## Text shown
• • • • • • •
Night Business

Nearly five years after it was published, I still can’t make up my mind as to whether Benjamin Marra’s “Terror Assaulter:  One Man War On Terror” is either the greatest thing I’ve read or the dumbest.  “Night Business,” on the other hand, is considerably easier to wrap my head around.  It’s the creator’s ode to the sweaty, trashy, bloody glory of 80’s cinema that’s filled to the brim with strippers, drug dealers, serial killers, cults, and street thugs.  The title’s protagonist, Johnny Timothy, is one of the latter, working as an enforcer for Glitz Glam, a company that manages dancers.  Both artistic and exotic.  Unfortunately for them, there’s a masked killer going around and murdering strippers with a knife.  Johnny knows that this is bad for business, but it doesn’t become personal until Chase, one of his friends and the company’s best dancer, gets knifed within an inch of her life.

If you think that this is going to lead our hero down a complicated path of vengeance, violence, and violent vengeance, then you’d be absolutely correct.  Not that he’s the only one to head down that path, as Chase has her own agenda to follow once she’s out of the hospital.  This is a much longer work than “Terror Assaulter” and presented in a more straightforward fashion as well.  Which can lead you to feel that Marra is simply going through a checklist of 80’s tropes that he wanted to include here.  Yet, there’s still a feeling of self-awareness in the dialogue that lets you know the creator isn’t taking things too seriously.  The same is true of the art, which feels like it starts at self-parody and then tries to work its way back towards actual seriousness.

All of this leads me to believe that publisher Fantagraphics will only publish either comics that function as high art, or are dumb enough to make early 90’s Image titles look as such.  “Night Business” clearly trends towards the latter, even if it feels like there’s enough craft behind it to keep it from fully crossing over into “so bad it’s good” territory.  It’s still a fun read for those who can appreciate the trashiest bits of 80’s culture.
• • • • • • •
## Data listing
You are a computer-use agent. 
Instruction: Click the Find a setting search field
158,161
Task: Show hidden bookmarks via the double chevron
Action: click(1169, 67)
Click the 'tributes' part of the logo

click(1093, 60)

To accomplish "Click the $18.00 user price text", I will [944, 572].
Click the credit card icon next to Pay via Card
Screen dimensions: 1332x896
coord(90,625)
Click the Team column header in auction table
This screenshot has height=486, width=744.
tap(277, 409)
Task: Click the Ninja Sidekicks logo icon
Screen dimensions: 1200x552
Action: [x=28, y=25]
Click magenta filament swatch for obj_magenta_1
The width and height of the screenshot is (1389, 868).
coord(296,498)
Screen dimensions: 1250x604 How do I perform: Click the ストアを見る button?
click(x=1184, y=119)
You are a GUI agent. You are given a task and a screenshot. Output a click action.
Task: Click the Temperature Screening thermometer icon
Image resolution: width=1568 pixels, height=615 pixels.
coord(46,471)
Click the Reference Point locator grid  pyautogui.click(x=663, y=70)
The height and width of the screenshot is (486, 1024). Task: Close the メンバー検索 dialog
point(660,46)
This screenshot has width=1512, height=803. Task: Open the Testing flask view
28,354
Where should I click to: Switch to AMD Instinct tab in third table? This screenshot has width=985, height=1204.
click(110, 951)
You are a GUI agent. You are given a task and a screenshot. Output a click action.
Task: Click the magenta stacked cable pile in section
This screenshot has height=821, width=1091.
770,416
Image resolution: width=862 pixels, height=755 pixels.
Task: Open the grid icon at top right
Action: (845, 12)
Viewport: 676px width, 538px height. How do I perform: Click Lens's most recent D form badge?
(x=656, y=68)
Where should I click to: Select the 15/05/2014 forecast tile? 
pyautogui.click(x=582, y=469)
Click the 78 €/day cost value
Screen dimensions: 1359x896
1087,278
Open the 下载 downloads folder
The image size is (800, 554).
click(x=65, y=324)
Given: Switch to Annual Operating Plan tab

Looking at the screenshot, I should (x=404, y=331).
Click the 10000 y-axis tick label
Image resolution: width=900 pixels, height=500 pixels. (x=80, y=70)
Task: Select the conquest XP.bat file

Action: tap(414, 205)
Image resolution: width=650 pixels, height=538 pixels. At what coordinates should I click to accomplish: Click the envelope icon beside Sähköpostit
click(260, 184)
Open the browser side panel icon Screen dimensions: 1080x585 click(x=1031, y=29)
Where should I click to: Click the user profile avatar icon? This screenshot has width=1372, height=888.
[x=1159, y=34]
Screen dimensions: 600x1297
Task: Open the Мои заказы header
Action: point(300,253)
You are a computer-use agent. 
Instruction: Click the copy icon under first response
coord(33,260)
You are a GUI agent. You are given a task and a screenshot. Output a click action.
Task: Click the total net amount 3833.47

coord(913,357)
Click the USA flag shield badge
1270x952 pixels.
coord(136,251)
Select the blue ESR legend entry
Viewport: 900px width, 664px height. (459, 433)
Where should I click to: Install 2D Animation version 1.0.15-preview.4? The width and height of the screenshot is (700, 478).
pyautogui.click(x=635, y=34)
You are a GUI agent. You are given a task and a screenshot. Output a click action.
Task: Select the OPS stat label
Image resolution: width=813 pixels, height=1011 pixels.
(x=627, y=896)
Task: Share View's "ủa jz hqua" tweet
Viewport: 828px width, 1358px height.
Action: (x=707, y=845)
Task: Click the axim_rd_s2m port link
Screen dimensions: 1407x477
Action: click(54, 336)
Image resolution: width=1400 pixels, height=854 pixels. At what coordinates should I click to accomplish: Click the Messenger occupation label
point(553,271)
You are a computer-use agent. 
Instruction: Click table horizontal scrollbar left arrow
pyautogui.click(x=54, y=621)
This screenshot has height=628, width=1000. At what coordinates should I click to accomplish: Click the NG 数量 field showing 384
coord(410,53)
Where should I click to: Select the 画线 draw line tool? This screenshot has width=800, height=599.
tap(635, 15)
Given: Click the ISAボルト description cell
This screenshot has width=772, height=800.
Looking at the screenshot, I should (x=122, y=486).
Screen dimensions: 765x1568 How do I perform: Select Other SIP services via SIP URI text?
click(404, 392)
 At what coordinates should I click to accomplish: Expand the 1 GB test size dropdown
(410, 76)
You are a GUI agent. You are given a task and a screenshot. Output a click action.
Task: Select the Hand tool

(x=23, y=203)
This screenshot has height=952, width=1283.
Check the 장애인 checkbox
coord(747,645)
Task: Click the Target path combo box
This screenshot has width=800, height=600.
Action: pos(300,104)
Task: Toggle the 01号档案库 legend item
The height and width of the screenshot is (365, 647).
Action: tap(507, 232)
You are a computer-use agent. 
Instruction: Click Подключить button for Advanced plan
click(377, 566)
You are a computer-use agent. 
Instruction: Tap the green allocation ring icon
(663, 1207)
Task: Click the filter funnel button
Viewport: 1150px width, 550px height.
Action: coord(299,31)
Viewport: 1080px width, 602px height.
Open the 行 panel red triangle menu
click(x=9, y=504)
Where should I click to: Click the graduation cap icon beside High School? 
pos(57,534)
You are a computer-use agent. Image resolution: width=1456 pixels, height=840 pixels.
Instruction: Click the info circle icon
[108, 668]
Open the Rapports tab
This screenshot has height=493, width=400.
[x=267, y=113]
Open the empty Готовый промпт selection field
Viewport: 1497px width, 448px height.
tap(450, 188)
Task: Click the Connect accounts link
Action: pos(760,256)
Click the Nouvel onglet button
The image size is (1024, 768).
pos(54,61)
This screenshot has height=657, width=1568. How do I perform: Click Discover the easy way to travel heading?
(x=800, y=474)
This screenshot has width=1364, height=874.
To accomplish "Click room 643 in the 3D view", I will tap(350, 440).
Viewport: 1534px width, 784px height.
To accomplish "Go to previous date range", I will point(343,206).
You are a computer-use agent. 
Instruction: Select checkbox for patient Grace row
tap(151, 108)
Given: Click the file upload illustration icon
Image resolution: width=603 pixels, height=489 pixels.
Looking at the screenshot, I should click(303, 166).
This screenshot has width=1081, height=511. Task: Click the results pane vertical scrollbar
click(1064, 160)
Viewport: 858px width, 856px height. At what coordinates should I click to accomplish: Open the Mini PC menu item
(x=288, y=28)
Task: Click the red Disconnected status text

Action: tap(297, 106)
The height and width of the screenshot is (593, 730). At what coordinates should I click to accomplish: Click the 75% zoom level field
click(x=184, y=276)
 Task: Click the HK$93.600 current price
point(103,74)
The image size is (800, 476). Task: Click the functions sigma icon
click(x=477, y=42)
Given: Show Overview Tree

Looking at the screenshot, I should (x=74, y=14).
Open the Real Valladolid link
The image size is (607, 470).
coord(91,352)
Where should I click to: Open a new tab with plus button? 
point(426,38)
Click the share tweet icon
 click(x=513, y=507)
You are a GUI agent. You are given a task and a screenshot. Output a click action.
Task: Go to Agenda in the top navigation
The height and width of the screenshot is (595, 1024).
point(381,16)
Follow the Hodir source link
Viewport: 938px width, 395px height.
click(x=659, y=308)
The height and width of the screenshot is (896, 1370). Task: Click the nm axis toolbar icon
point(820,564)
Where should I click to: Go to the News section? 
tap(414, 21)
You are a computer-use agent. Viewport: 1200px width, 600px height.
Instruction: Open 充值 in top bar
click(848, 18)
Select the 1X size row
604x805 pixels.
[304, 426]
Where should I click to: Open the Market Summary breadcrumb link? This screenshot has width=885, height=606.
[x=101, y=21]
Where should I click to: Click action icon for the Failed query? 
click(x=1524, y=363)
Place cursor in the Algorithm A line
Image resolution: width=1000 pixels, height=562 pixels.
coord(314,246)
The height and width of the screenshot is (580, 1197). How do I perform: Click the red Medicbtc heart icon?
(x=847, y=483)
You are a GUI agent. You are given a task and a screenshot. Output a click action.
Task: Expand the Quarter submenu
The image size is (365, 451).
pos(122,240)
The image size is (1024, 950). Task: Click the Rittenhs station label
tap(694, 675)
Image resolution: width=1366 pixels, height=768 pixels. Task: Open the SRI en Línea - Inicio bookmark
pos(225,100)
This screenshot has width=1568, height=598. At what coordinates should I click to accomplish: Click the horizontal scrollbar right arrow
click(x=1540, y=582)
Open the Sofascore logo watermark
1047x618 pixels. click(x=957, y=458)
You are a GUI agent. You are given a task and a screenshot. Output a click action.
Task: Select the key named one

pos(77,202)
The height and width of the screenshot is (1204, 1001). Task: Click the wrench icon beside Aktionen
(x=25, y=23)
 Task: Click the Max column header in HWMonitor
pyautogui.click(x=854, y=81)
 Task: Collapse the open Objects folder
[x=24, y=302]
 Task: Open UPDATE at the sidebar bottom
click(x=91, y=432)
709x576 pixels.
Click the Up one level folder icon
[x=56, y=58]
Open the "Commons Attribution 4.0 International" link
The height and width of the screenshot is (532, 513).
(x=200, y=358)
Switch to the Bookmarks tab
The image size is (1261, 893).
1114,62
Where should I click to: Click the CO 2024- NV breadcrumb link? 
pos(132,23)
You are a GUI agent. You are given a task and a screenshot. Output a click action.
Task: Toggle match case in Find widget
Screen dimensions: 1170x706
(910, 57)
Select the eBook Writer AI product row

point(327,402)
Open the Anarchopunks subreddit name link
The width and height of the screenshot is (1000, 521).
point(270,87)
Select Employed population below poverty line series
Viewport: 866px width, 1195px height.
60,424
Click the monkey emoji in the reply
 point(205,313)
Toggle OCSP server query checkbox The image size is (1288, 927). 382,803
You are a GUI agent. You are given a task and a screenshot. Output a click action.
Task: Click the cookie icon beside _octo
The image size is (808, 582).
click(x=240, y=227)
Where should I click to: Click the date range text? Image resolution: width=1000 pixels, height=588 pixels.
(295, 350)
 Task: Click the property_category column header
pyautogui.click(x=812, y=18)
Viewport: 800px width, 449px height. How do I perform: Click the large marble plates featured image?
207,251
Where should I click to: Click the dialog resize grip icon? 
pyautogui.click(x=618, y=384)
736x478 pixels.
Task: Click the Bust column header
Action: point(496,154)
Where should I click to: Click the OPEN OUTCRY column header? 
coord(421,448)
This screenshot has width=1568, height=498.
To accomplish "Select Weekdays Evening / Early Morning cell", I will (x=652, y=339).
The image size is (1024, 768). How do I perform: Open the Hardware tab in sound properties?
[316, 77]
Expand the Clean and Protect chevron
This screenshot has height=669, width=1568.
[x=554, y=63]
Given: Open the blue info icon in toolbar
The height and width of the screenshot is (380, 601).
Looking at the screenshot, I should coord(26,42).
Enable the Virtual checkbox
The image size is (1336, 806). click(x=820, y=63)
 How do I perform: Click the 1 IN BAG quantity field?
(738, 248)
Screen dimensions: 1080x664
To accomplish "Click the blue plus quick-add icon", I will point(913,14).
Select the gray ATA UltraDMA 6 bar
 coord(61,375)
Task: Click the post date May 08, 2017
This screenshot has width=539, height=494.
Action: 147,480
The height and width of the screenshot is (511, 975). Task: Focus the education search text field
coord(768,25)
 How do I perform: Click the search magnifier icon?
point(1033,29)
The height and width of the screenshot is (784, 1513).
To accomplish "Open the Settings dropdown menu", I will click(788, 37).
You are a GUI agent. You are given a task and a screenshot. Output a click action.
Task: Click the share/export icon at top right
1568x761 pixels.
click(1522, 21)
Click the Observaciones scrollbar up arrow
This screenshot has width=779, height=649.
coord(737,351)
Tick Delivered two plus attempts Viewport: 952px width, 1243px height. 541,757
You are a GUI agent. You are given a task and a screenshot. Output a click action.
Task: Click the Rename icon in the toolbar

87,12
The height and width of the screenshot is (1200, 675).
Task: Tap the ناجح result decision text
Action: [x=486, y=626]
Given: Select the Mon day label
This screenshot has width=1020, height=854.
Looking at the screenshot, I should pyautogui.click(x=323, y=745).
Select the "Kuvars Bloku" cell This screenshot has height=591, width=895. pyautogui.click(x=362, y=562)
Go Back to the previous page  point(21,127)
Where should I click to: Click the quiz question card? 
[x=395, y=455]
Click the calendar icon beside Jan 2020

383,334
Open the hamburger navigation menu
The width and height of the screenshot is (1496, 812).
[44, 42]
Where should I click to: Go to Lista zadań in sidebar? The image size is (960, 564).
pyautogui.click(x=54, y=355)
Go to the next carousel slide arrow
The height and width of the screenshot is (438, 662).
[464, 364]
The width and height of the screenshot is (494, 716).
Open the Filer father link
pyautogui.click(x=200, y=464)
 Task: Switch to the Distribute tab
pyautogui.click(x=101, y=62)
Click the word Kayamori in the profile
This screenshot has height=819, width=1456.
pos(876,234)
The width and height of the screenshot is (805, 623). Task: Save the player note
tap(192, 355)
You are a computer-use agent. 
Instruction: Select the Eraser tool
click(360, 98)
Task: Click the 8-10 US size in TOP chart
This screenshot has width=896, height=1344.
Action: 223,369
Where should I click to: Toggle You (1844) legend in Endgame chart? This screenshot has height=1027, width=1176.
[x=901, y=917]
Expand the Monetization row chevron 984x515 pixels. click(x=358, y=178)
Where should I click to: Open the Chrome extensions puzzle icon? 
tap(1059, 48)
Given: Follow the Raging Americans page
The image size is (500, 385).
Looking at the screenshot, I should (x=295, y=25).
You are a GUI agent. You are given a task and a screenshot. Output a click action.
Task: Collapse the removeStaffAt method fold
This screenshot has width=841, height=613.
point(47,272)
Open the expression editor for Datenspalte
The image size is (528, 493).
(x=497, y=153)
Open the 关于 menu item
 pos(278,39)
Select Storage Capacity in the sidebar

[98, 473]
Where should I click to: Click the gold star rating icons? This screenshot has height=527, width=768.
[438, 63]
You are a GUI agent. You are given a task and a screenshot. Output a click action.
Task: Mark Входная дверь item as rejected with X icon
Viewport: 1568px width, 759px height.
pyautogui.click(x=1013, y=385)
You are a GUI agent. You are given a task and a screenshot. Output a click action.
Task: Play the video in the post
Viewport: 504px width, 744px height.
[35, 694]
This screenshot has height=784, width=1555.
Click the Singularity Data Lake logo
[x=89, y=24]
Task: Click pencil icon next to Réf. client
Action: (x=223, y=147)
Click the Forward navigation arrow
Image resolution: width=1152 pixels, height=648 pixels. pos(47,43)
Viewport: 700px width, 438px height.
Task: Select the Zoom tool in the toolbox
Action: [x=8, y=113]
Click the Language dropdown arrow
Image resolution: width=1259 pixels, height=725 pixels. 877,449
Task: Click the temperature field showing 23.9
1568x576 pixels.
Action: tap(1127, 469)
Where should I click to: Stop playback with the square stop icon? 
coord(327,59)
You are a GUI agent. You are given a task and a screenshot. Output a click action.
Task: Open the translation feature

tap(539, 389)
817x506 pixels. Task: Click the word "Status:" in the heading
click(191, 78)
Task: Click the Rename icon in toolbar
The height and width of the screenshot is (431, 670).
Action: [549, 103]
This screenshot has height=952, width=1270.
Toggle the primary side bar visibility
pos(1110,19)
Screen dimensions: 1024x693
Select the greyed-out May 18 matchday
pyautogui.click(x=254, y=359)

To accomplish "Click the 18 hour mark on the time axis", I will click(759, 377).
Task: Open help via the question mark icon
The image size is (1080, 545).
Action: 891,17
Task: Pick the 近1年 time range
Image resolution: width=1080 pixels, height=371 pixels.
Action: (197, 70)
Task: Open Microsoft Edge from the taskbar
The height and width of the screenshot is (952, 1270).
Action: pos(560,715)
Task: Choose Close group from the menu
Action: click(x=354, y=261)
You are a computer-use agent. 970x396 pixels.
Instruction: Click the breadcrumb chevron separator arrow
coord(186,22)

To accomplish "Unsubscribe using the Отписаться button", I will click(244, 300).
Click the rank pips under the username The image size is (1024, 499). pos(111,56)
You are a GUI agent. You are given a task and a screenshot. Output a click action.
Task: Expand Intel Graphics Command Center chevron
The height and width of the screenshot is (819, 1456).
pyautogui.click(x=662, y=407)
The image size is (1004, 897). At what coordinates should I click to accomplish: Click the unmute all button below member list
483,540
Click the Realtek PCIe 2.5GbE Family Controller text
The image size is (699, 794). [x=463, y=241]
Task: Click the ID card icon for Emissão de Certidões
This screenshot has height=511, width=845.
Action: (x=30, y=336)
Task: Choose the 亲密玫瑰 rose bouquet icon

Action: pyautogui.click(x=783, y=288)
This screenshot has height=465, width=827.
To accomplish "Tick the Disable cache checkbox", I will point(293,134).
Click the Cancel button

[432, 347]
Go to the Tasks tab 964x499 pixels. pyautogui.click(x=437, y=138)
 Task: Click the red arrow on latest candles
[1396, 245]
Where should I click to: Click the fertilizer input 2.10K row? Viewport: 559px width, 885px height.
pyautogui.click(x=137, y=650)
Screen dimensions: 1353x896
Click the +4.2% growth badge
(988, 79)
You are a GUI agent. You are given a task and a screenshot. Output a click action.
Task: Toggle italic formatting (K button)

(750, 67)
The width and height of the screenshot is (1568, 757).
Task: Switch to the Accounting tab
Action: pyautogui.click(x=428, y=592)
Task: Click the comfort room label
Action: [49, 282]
• • • • • • •
## Task instructions
1) According to the review of "Night Business," which company employs Johnny Timothy as an enforcer?
2) Transcribe the passage of the "Night Business" review starting at "All of this" and ending at "of 80’s culture.".

## Answers per task
1) Glitz Glam, a company that manages dancers.

2)
All of this leads me to believe that publisher Fantagraphics will only publish either comics that function as high art, or are dumb enough to make early 90’s Image titles look as such.  “Night Business” clearly trends towards the latter, even if it feels like there’s enough craft behind it to keep it from fully crossing over into “so bad it’s good” territory.  It’s still a fun read for those who can appreciate the trashiest bits of 80’s culture.